NSF doesn’t hurl itself at libraries very often, and we don’t get many invitations like this. Let’s also be honest here: The information world is getting bigger by the second yet our claim on people’s information consciousness isn’t. There are lots of options for people to find things, and even though library use is up during this recession, we’re not as central as we should be in their minds.
Strike up the bandwidth
Huge bandwidth means we could quickly and reliably send and receive massive amounts of stuff: humongous amounts of text, of course, but also images, video, audio, any kind of streaming dataflows. Not coincidentally, this is the kind of multimedia content we see AOL, MSN, and others emphasizing. The future of information work quite probably lies in the digital, multimedia realm, beyond but not to the exclusion of text. What would we do with that? How could we add value to an environment such as that, as we have done in the print world?
Libraries and librarians add value to information processes. We do this by evaluating and selecting good resources, developing ways of organizing those resources, building systems to store and retrieve them, developing services to help people find and use what they’re looking for, and educating them about as much of all this as they’re willing to learn—all to assist in access to the right information for each person. Our challenge now, made even more apparent by these Internet2 discussions, is how to reinterpret those value-adding functions in a world where speed is no longer a meaningful constraint.
In thinking about this, it occurs to me that we really haven’t had that one Big Idea to motivate and mobilize a large number of librarians for quite a while (maybe digital reference; the jury’s still out). I think of the twin goals in the 1960s and 1970s of digitizing our catalogs and sharing the fruits of cataloging labors (despite those who still miss the old card catalogs) and wonder if another big idea could be the catalyst that brings the skills and expertise of librarians and technologists together to create something truly wonderful and transforming.

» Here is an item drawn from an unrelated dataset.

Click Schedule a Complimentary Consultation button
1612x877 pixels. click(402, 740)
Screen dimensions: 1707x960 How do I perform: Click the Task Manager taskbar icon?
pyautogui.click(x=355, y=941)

What’s your big vision? How do you think “advanced digital services” could make libraries more indispensable to the information lives of their communities? Somewhere out there, I’ll bet, one of us has the germ. Send it to somebody involved with this initiative. Let’s demonstrate that we can think big and build something worthy of our long and distinguished professional heritage.
Worth Viewing
Read all about Internet2 at k20.internet2.edu, and see OITP’s site about the workshop at www.ala.org/oitp/Net2/.
Worth Reading
Value-Added Processes in Information Systems by Robert S. Taylor (Ablex, 1986). Forward-thinking and provocative, maybe even more now than when it was published.